**SUPPLIED TEXT**
◆ ◆ ◆ ◆
| | Sasq
Registered: Apr 2004 Posts: 157 |
Talk on emulating 6502 (and also targeting it using C++)
Held this talk a while ago, in front of an audience that mostly hadn't even heard of the 6502 :)
https://www.youtube.com/watch?v=ZSwl4UEBFss |
|
... 1 post hidden. Click here to view all posts.... |
| | Repose
Registered: Oct 2010 Posts: 227 |
Interesting, I want to listen to that!
I wrote an unusual emulator. I didn't want to make an assembler and emulator just for microbenchmarking, so I cheated - all instructions are functions. (This is rather bad, but shows the concept)
using namespace std;
//6502 program counter
uint16_t pc;
// 6502 registers
uint16_t sp, a, x, y;
// 6502 flags
uint16_t n, v, b, d, i, z, c;
// 6502 RAM
uint16_t ram[65536];
//helper variables
uint32_t instructions = 0; //keep track of total instructions executed
uint32_t clockticks6502 = 0;
const uint16_t reset_vector = 0xFFFC;
// addressing modes for instructions
const uint16_t mode_imm = 1;
const uint16_t mode_zp = 2;
const uint16_t mode_abs = 3;
const uint16_t mode_adapt = 4;
const uint16_t mode_ind_idx = 5;
uint16_t read16(uint16_t addr) {
// read 2 bytes with wraparound
return ram[addr] + ram[(uint16_t) (addr + 1)] * 0x100;
}
uint32_t read32(uint16_t addr) {
// read 4 bytes with wraparound
return ram[addr] + ram[(uint16_t) (addr + 1)] * 0x100 + ram[(uint16_t) (addr + 2)] * 0x10000 + ram[(uint16_t) (addr + 3)] * 0x01000000;
}
void write16(uint16_t addr, uint16_t value) {
ram[addr] = value & 0xFF;
ram[(uint16_t) (addr + 1)] = value >> 8;
}
uint16_t read_reg(uint16_t reg) {
// return the value of register reg
if (reg == A_reg) return a;
if (reg == X_reg) return x;
if (reg == Y_reg) return y;
}
void clear_ram() {
uint16_t i = 0;
do {
ram[i] = 0;
i++;
}
while(i != 0); // wrap around of uint16
}
void setflags(uint16_t value) {
if (value == 0) {
z = 1;
} else {
z = 0;
}
if (value >= 128) {
n = 1;
} else {
n = 0;
}
}
void setorg(uint16_t value) {
pc = value;
}
void print_status() {
cout << "NV-BDIZC" << endl;
cout << n << v << "-" << b << d << i << z << c << endl;
}
void print_regs() {
cout << " A X Y SP PC" << endl;
cout << hex(a, 2) << " " << hex(x, 2) << " " << hex(y, 2) << " " << hex(sp, 2) << " " << hex(pc, 4) << endl;
}
void adc(uint16_t mode, uint16_t value) {
if (mode == mode_imm) {
a += value + c;
clockticks6502 += 2;
pc += 2;
}
if (mode == mode_zp) {
a += ram[value] + c;
clockticks6502 += 3;
pc += 2;
}
if (mode == mode_ind_idx) {
a += ram[read16(value) + y] + c;
clockticks6502 += 5;
if (ram[value] + y > 255) clockticks6502++;
pc += 2;
}
c = a > 255;
a = a & 0xFF;
setflags(a);
instructions++;
}
|
| | Bansai
Registered: Feb 2023 Posts: 49 |
If you want loads/stores that wrap back from FFFF to 0000, you probably could play PTE/TLB tricks using mmap() or a related function to get this for free by mirroring lower addresses starting at the 64k boundary. Misaligned loads/stores are fast on modern hardware, and excluding Power and Sun ISAs, I think all are little endian at this point. |
| | Repose
Registered: Oct 2010 Posts: 227 |
I solved the issue by casting the value+1 to a uint16, which should force it to wrap around. There's a lot of tricky rules in C and I don't remember them off the top of my head unless I'm working a lot in it.
◆ ◆ ◆ ◆
**SUPPLIED MATERIAL**
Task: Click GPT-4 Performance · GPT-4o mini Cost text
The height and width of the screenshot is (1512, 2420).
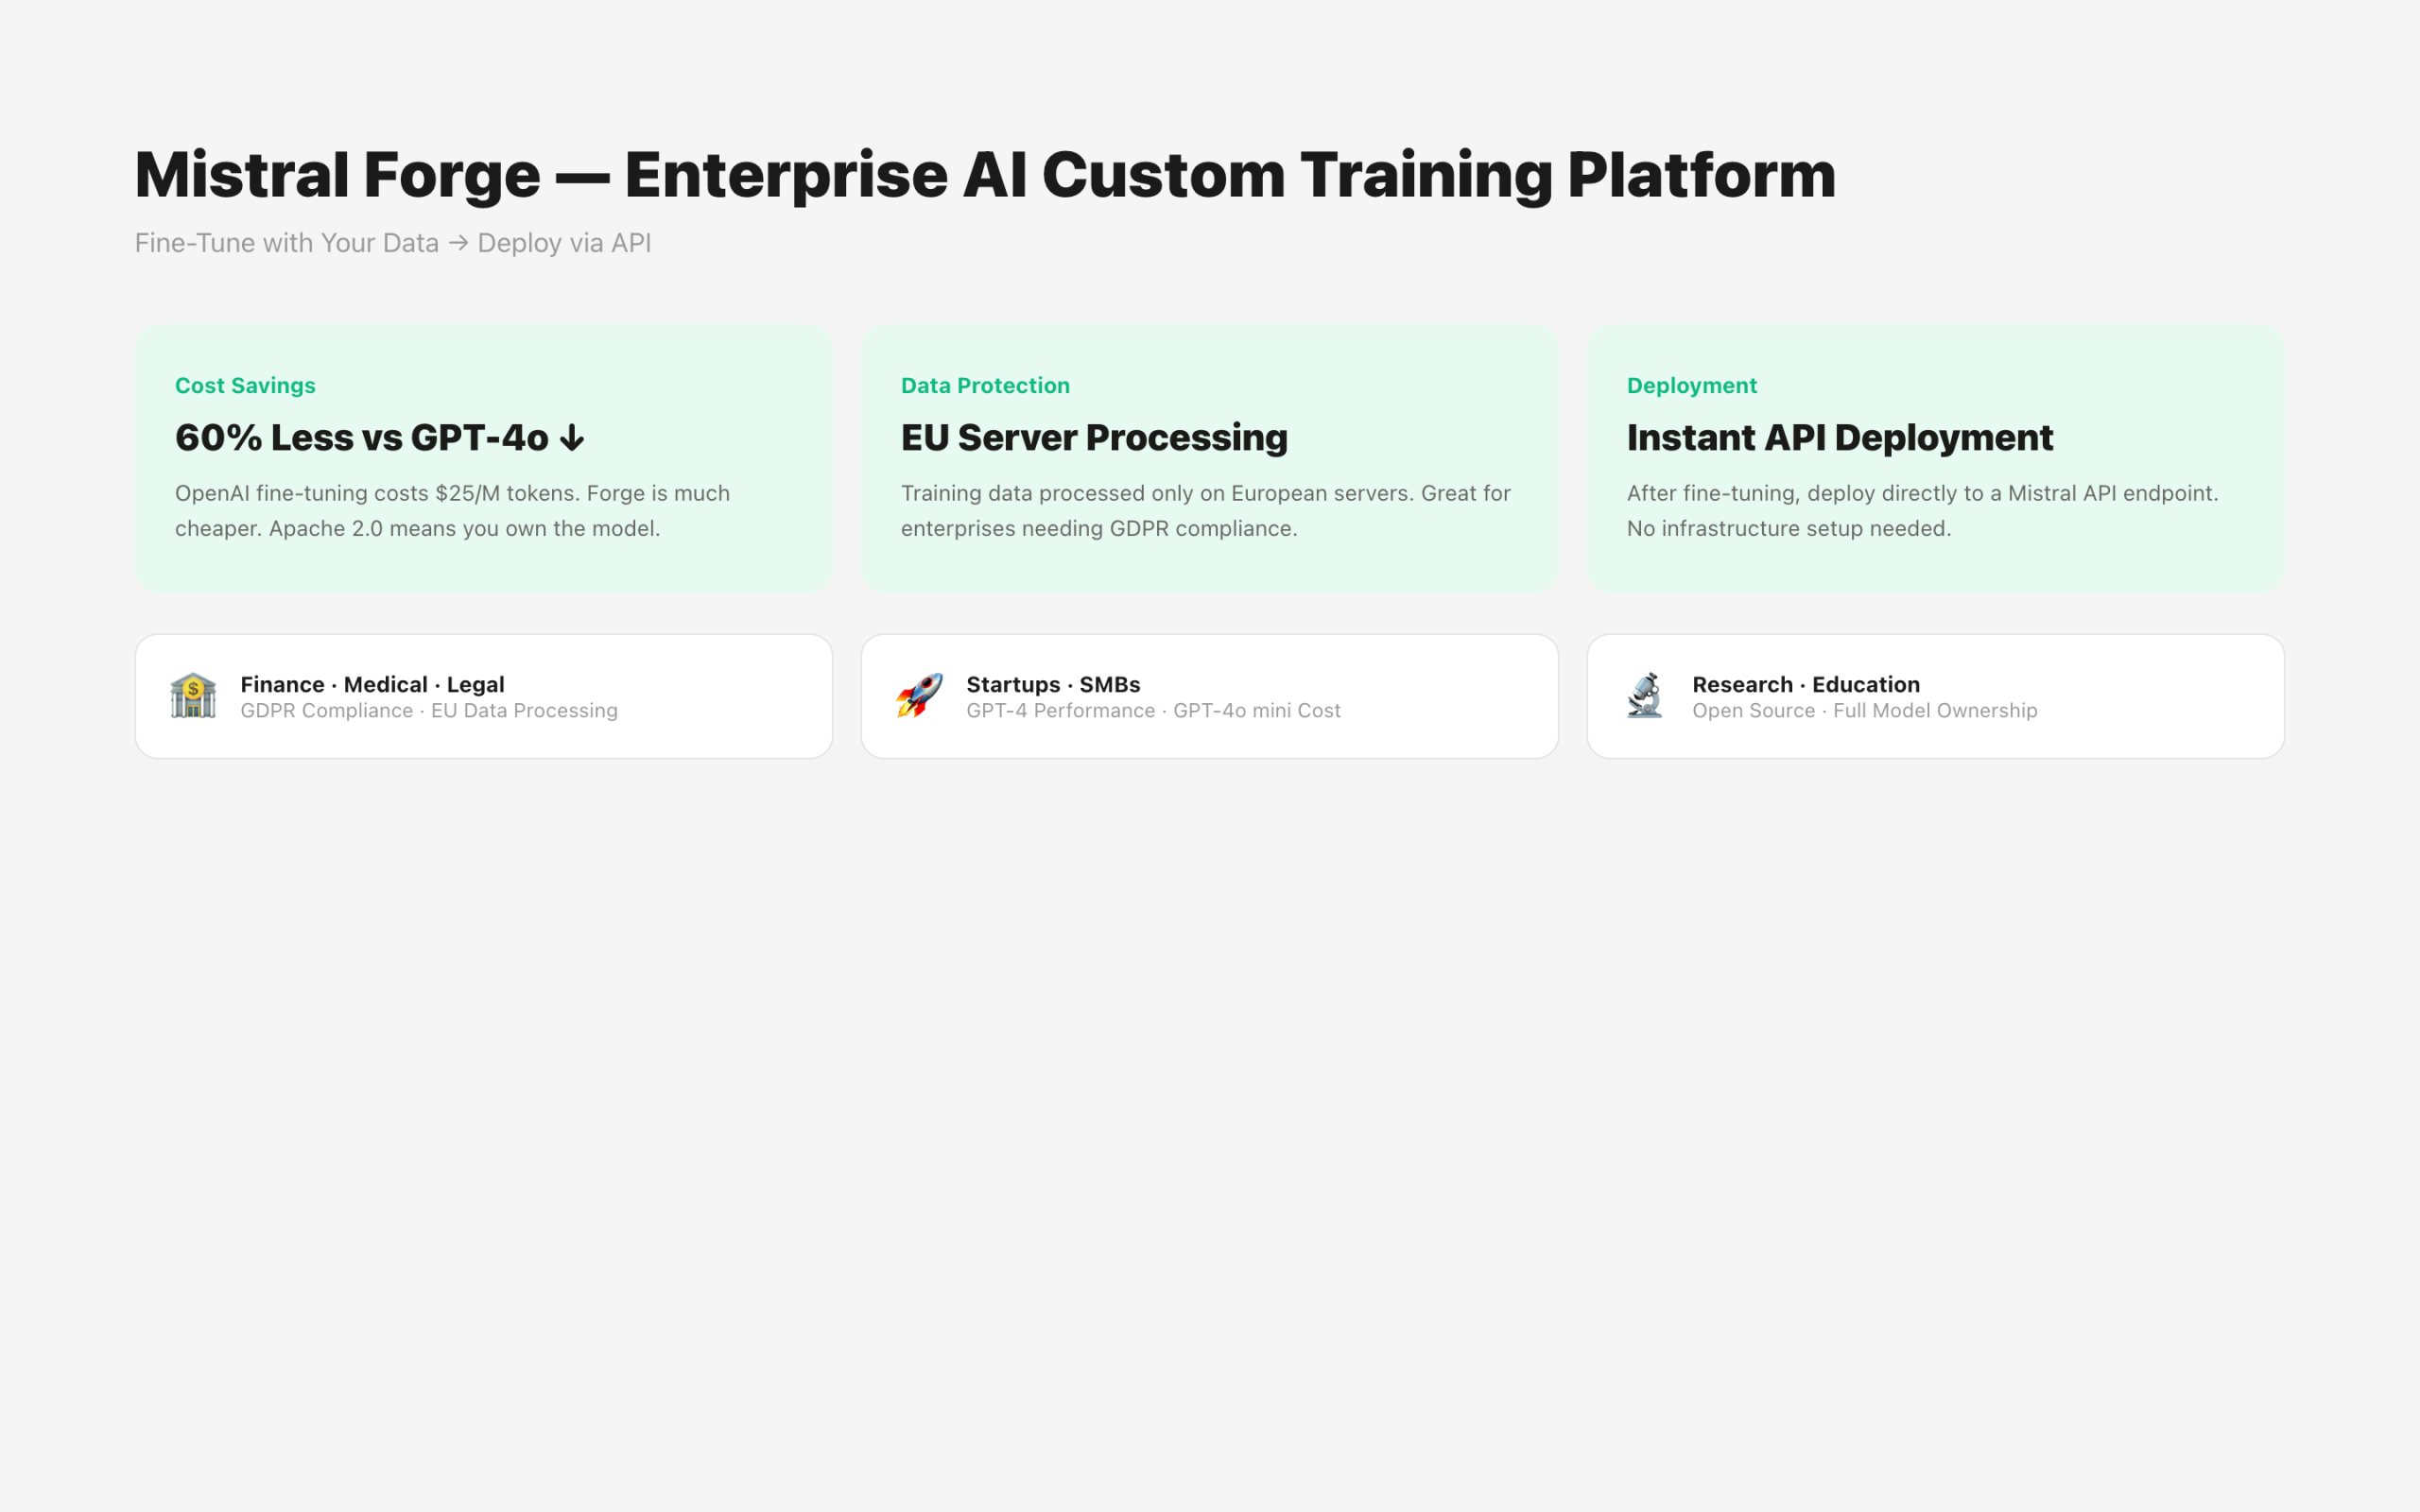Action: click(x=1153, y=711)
◆ ◆ ◆ ◆
**YOUR GOAL**
Answer these questions about the forum thread on emulating the 6502:
1. What value is assigned to reset_vector in the posted code?
2. In the adc function, by how much is clockticks6502 increased in immediate mode?
3. To fix the wraparound issue, what type did Repose cast value+1 to?

**RESULT FOR THIS EXERCISE**
1. 0xFFFC
2. 2
3. uint16